407359_326447864061776_239407502765813_972435_1262046263_n.jpgAnni e anni di berlusconesimo, di culi e tronisti, di nani e ballerine ci hanno forse rincitrullito il cervello?

Abbiamo perso l’uso dell’intelletto o semplicemente siamo diventati tutti miopi?

Ok, mi calmo, mi calmo.

Respira, 1…2 … 3…

Aehm.

Scusate ma ho appena finito una accesa discussione e chiaramente l’adrenalina che avevo in corpo e che è rimasta inespressa (non ho avuto modo, ahimè, di mettere le mani in faccia al mio interlocutore. La ragione ha prevalso, ma di poco.)

Il quid della questione è non solo semplice, ma anche di attualità: lo sciopero degli autotrasportatori proclamato dal 23 al 27 gennaio.

E siccome io lavoro in una azienda di trasporti, tutti si sentono in diritto di straparlare.

 

Ma guarda che casino, ma questi proprio non c’hanno nulla da fare?? Già che intasano sempre le autostrade, ora pure a protestare???

Caro amico mio, ma secondo te i prodotti nei negozi chi ce li porta? La Befana? Degli elfi con la slitta? Il teletrasporto? Non lo sai che più dell’80% del trasporto merci in Italia avviene su gomma? E’ sbagliato, inquina e fa traffico, ne sono convinta. Ma è così ed è bene che tutti ne siano consapevoli.

 

Che palle, fra tassisti e camionisti… ora pure i farmacisti!!

No, calma. Tassisti e farmacisti non possono essere assimilati alla protesta in corso degli autotrasportatori. Questi ultimi non difendono un corporativismo, non sono una casta e non c’è certo bisogno di chissà quale rituale speciale per guidare un camion: basta la patente. E’ un lavoro duro e chi fa la linea lo sa.
+ + +
* [Esercizi]:
1) Riporta fedelmente il passo del brano sullo sciopero degli autotrasportatori che inizia con "Il quid della" e prosegue fino a "pure i farmacisti!!".
2) Nel brano sullo sciopero degli autotrasportatori, in quali giorni è stato proclamato lo sciopero?
3) Prosegui il brano sullo sciopero degli autotrasportatori dal punto in cui si interrompe.
Le righe non hanno alcun ruolo in questo lavoro.

* [Dati forniti]:
+ + +
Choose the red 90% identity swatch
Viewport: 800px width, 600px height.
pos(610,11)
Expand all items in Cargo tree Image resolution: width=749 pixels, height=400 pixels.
+ + +
* [Soluzioni degli esercizi]:
1)
Il quid della questione è non solo semplice, ma anche di attualità: lo sciopero degli autotrasportatori proclamato dal 23 al 27 gennaio.

E siccome io lavoro in una azienda di trasporti, tutti si sentono in diritto di straparlare.

 

Ma guarda che casino, ma questi proprio non c’hanno nulla da fare?? Già che intasano sempre le autostrade, ora pure a protestare???

Caro amico mio, ma secondo te i prodotti nei negozi chi ce li porta? La Befana? Degli elfi con la slitta? Il teletrasporto? Non lo sai che più dell’80% del trasporto merci in Italia avviene su gomma? E’ sbagliato, inquina e fa traffico, ne sono convinta. Ma è così ed è bene che tutti ne siano consapevoli.

 

Che palle, fra tassisti e camionisti… ora pure i farmacisti!!

2) Dal 23 al 27 gennaio.

3)
Senza nulla togliere alle altre categorie, che magari vedono cadere privilegi guadagnati con fatica, i trasportatori chiedono solo di poter sopravvivere senza affamarsi.

 

Ma poi questi, che vogliono?

Che vogliono, che vogliono… vogliono che non ne possono più, che la benzina è arrivata a € 1,70 al litro, aumentando del 30% in un anno. E poi c’è il costo dell’autostrada, le assicurazione esose, gli adempimenti amministrativi sempre più onerosi. Per questo molte piccole imprese volano verso il baratro del fallimento, strozzati dai costi e dalla mancanza di credito delle banche. Volete altro?

 

Ma che vuol dire? Aumenteranno le tariffe, no?

Ahahahahhahahahahhahah!

 

Ma che ti ridi?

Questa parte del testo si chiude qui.